つぼみだけならたくさんついていて日に日にふくらんでいたのだが、
ついにどのつぼみも開かなかったのである。
花が咲いたら虫や鳥、風のふりをして受粉をさせて、
種子まで得ようとたくらんでいたが、策も術も何をも描けずに終わってしまった。
新品の筆先のようなつましい形をした若緑色のつぼみは
はじめは3、4センチかそこらしかないのであるが
次第にユリノキの花らしい大きさにまで生長するのは日々の観察でも見てとれた。
まるで蛹のように若緑一枚にくるりと包まれて、その中ですべての花の準備が進んでゆく。
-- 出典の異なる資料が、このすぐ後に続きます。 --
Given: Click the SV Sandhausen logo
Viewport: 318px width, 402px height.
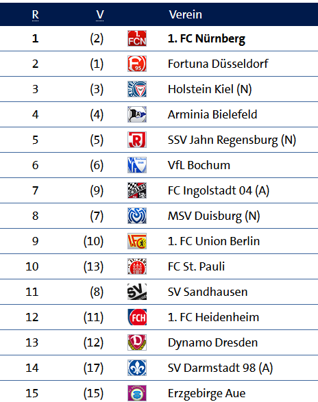Looking at the screenshot, I should [x=137, y=292].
やがて、まもなく開花という頃になると、若緑一枚は枯れたような色になり、
からりとめくれあがって落ちる。
すると中には花びらの輪郭――螺旋の切れめが幾本か走る淡い緑色をした真のつぼみが現れて、
見る者を惚惚とさせる。
ユリノキの花びらは緑みを帯びた黄色をしていて基部にオレンジ色の斑紋があるのが特徴であるが、
まだおぼこいこの時期のつぼみは、黄緑色の花びらで斑紋も白いままである。
空を仰いで咲くべく咲くべく、徐々に黄色に色づいてゆくのがいい。
だが、部屋に連れ帰ってきたユリノキの枝枝のつぼみは
ついに開花はしなかった。
無事にひらくが、そのまま枯れるものも多くいた。
あるいは、咲けずに、開けずにいたものは、
とじた筆先の形もままで基部が水で腐ってしまっていた。
なぜだ?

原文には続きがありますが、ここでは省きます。